Kur'an-ı Kerim ve Türkçe Meali Sayfa 569
11. Birbirlerine gösterilirler (fakat herkes kendi derdine düştüğünden, başkasıyle ilgilenemez). Suçlu ister ki o günün azâbından (kurtulmak için) fidye versin: Oğullarını,
12. Eşini ve kardeşini,
13. Kendisini barındıran, içinde yetiştiği tüm âilesini,
14. Ve yeryüzünde bulunanların hepsini (versin) de tek kendisini kurtarsın.
15. Hayır! O (ateş), alevlenen bir ateştir.
16. Derileri kavurur, soyar.
17. (Kendine) Çağırır; sırtını dönüp gideni,
18. (Mal) Toplayıp kasada yığanı!
19. Doğrusu insan hırslı (ve huysuz) yaratılmıştır.
20. Kendisine kötülük dokundu mu sızlanır,
21. Kendisine hayır dokundu mu yardım etmez (sıkı sıkı tutar).
22. Ancak namaz kılanlar bunun dışındadır.
23. Onlar ki: Namazlarını sürekli kılarlar (aksatmazlar).
24. Onların mallarında belli bir hisse vardır:
25. Sâile ve mahruma (isteyene ve utancından dolayı istemeyip mahrum kalana).

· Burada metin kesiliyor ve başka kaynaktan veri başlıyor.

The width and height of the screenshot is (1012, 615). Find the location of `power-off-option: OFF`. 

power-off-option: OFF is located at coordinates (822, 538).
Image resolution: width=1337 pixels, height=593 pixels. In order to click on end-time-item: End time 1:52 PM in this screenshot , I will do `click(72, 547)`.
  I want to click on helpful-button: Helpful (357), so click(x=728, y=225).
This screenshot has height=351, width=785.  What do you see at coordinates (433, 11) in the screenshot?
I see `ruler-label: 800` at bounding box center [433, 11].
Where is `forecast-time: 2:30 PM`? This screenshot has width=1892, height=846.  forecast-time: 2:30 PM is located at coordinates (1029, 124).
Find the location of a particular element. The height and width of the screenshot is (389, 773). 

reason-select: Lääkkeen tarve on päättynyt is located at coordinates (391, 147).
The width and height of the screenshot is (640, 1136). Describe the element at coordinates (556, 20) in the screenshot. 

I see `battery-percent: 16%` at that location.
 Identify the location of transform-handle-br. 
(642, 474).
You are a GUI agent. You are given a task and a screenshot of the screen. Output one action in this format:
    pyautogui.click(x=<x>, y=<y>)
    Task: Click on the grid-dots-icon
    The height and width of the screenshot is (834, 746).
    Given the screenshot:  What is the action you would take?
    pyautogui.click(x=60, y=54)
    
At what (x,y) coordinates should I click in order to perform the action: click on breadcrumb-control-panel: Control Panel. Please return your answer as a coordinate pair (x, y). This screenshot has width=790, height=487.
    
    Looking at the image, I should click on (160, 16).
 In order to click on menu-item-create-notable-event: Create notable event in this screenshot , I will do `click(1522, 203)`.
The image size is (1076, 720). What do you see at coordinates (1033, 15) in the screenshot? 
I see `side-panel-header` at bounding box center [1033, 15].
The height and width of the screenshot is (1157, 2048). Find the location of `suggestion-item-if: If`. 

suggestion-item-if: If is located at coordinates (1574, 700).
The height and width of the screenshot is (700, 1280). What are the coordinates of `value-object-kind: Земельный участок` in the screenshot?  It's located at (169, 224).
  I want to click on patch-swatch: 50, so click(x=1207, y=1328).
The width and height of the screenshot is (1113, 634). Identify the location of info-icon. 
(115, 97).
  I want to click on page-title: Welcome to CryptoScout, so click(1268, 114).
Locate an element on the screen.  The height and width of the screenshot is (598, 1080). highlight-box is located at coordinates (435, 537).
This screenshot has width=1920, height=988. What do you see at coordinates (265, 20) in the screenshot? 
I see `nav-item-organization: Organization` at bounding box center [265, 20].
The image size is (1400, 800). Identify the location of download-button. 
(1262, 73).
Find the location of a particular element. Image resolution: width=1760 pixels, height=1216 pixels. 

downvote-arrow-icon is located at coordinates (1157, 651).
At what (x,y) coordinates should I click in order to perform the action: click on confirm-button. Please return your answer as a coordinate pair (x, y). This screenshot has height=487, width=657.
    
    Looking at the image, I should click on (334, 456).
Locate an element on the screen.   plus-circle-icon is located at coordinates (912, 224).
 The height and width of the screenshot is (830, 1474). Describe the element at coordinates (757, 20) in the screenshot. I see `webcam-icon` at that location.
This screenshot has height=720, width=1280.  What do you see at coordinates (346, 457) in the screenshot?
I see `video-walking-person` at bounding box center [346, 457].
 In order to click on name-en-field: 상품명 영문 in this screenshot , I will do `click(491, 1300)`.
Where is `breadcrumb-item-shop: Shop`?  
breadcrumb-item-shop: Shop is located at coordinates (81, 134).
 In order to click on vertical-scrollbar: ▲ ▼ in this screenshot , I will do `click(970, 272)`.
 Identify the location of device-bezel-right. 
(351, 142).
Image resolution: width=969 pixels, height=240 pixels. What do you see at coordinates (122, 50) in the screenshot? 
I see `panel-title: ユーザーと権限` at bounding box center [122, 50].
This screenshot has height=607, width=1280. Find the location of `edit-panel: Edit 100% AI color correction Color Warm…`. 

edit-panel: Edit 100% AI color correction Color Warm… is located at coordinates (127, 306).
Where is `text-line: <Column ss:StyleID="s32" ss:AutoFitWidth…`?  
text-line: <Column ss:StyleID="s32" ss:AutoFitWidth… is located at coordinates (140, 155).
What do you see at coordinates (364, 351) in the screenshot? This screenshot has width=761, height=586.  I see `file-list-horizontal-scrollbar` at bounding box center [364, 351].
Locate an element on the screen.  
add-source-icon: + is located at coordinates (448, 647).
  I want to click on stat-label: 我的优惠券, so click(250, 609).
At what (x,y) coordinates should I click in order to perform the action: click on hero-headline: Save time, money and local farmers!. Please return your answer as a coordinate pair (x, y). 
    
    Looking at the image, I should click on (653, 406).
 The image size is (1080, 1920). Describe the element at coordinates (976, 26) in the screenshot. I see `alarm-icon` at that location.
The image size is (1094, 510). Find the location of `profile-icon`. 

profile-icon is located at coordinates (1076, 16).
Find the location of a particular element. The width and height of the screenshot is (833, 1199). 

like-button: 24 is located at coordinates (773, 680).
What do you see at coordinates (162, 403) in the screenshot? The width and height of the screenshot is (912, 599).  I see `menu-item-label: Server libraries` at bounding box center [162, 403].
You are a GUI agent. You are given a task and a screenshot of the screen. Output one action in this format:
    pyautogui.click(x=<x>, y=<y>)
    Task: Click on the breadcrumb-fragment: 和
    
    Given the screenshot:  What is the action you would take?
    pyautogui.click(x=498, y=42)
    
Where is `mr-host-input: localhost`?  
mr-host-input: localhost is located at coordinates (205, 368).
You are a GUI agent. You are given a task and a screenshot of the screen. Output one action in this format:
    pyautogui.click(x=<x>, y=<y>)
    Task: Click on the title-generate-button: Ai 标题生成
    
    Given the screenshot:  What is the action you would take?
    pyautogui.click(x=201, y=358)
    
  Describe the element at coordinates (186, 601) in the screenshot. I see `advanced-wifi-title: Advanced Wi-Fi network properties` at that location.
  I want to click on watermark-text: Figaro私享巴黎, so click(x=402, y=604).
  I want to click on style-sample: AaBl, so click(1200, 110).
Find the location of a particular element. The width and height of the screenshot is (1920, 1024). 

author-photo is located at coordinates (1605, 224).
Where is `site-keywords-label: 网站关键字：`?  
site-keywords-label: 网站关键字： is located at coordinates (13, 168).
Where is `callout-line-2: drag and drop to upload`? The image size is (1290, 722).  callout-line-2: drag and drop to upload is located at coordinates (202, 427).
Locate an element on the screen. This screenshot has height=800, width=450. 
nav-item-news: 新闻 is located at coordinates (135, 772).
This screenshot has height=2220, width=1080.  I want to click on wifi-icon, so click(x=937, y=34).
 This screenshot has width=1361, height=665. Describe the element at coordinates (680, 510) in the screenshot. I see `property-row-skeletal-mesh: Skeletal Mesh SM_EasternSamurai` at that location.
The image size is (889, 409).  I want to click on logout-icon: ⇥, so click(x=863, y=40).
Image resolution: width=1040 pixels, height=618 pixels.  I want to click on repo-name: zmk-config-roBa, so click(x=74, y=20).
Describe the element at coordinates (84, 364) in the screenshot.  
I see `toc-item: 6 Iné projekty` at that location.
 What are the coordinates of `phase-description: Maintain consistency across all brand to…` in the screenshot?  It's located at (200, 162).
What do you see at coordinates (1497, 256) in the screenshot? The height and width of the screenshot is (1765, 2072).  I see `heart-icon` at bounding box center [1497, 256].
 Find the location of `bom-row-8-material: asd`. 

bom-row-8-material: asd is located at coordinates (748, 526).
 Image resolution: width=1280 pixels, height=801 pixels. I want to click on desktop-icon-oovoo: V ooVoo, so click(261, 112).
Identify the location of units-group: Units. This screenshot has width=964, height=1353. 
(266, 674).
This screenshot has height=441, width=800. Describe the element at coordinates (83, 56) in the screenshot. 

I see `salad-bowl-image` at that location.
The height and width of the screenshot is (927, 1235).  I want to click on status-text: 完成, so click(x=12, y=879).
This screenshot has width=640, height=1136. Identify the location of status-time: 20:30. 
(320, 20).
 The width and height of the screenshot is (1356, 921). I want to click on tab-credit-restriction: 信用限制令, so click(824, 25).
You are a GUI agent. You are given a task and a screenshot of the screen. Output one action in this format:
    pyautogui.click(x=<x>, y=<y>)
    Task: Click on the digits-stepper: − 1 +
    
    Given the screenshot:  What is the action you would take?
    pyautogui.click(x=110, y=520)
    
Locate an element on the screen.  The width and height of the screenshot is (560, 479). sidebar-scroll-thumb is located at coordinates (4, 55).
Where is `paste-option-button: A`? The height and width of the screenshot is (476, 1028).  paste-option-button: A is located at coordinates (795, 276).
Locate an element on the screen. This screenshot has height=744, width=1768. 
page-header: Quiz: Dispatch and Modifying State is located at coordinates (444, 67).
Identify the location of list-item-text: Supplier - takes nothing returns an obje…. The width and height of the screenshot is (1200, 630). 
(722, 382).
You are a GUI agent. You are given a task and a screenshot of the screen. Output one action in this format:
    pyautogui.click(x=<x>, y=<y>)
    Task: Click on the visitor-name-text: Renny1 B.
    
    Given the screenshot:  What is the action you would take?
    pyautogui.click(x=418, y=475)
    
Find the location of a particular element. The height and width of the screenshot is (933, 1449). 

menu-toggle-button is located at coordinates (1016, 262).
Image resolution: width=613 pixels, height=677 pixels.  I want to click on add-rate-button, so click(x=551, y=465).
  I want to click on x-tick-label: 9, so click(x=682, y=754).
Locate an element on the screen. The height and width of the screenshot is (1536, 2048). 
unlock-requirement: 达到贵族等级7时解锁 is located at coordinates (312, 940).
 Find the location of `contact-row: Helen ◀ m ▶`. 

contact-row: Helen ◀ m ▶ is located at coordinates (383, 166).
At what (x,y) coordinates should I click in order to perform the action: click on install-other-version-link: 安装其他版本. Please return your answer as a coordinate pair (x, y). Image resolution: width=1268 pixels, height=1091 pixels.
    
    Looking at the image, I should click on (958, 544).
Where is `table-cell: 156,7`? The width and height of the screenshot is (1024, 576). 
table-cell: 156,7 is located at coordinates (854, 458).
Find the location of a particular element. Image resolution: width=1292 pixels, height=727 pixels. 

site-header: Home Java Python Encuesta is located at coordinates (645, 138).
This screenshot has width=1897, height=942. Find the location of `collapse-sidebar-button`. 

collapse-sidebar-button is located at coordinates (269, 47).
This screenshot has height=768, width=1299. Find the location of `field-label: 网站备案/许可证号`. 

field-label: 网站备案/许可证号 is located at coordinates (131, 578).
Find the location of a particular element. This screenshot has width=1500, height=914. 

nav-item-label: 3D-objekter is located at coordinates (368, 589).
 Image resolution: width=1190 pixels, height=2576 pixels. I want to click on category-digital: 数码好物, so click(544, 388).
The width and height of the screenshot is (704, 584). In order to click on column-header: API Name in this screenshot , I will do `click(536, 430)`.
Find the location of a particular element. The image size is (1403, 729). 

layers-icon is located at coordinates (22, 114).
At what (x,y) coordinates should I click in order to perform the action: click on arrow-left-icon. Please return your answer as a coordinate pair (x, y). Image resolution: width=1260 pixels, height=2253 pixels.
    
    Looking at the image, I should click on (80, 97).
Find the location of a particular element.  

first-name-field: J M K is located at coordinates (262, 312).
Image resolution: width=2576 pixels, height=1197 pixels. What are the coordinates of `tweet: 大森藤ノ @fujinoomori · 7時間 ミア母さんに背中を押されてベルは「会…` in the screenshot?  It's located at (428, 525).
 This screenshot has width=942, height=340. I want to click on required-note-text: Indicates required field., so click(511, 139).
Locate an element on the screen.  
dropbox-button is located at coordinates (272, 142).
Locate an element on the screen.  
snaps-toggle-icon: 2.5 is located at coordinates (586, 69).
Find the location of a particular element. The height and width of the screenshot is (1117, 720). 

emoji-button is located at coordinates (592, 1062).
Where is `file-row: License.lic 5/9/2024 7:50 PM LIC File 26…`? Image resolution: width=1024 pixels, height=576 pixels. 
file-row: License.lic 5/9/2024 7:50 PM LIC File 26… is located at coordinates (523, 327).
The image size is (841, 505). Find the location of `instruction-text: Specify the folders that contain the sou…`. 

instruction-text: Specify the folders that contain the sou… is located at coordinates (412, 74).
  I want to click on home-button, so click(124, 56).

26. Cezâ gününü tasdik ederler,
27. Rablerinin azâbından korkarlar.
28. Çünkü Rablerinin azâbına güven olmaz.
29. Irzlarını korurlar.
30. Yalnız eşlerine ya da ellerinin altında bulunan (câriyelerin)e karşı (korumazlar. Bundan ötürü de) onlar kınanmazlar.
31. Ama kim bundan ötesini ararsa, onlar (sınırı) aşanlardır.
32. Emânetlerini ve ahidlerini gözetirler.
33. Şâhidliklerini yaparlar.
34. Namazlarını korurlar.
35. İşte onlar cennetlerde ağırlanırlar.
36. Nânkörlere ne oluyur ki sana doğru koşuyorlar?
37. Sağdan, soldan, ayrı ayrı gruplar halinde (gelip etrafını sarıyorlar)?
38. Onlardan her biri, ni'met cennetine sokulacağını mı umuyor?
39. Hayır! Öyle şey yok! Biz onları bildikleri şeyden yarattık.